Per adattarsi alla catena di approvvigionamento dell'idrogeno basata sui combustibili fossili, attualmente sul mercato predominano due tipi di compressori a membrana: 1) Unità di riempimento dell'idrogeno con pressione di aspirazione di circa 1,5 MPa e pressione di mandata di 20-22 MPa; 2) Compressori per stazioni di rifornimento con pressione di aspirazione di 5-20 MPa e pressione di mandata di 45 MPa. Tuttavia, questo processo a due fasi richiede il funzionamento coordinato di entrambe le unità. Inoltre, quando la pressione nella bombola di stoccaggio dell'idrogeno scende al di sotto di 5 MPa, i compressori di rifornimento diventano inutilizzabili, con conseguente riduzione dei tassi di utilizzo dell'idrogeno.

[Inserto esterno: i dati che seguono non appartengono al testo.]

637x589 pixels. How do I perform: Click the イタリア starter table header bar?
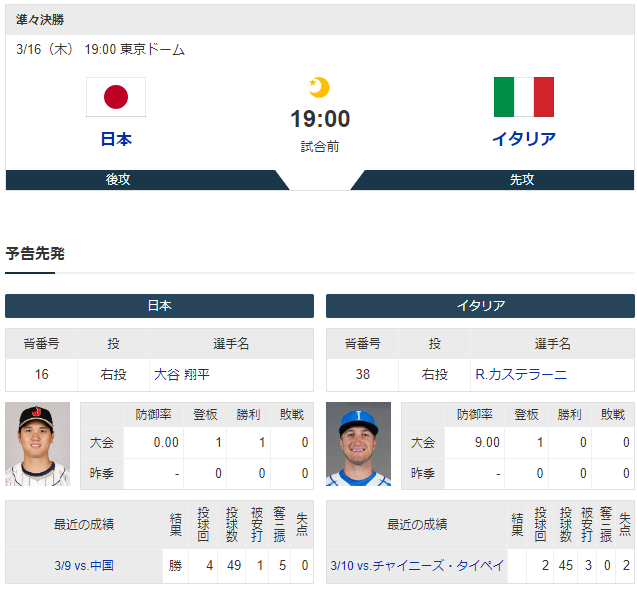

Al contrario, le stazioni integrate di produzione e rifornimento di idrogeno dimostrano un'efficienza superiore. In questo modello, l'idrogeno prodotto tramite elettrolisi può essere compresso direttamente da circa 1,5 MPa a 45 MPa utilizzando un singolo compressore a membrana, riducendo significativamente i costi delle apparecchiature e i tempi. La minore soglia di pressione di aspirazione (1,5 MPa rispetto a 5 MPa) migliora inoltre sostanzialmente l'utilizzo dell'idrogeno.
Con l'avanzare della tecnologia di elettrolisi, si prevede una maggiore diffusione delle stazioni di rifornimento di idrogeno integrate, il che stimolerà la domanda di compressori a membrana da 1,5 MPa a 45 MPa. La nostra azienda possiede competenze complete di progettazione e produzione per fornire soluzioni personalizzate per questo scenario applicativo. Con la crescente quota di produzione di idrogeno verde, si prevede una proliferazione delle stazioni integrate, ampliando sia le prospettive di applicazione dei compressori a membrana sia il nostro portafoglio prodotti, offrendo al contempo soluzioni di rifornimento innovative.
Ciononostante, permangono delle sfide nello sviluppo di stazioni di rifornimento di idrogeno integrate e dei relativi compressori, tra cui gli elevati costi dell'elettrolisi, la classificazione dell'idrogeno come sostanza chimica pericolosa e l'incompletezza delle infrastrutture per l'idrogeno. Affrontare efficacemente questi problemi sarà fondamentale per promuovere i sistemi energetici integrati a idrogeno.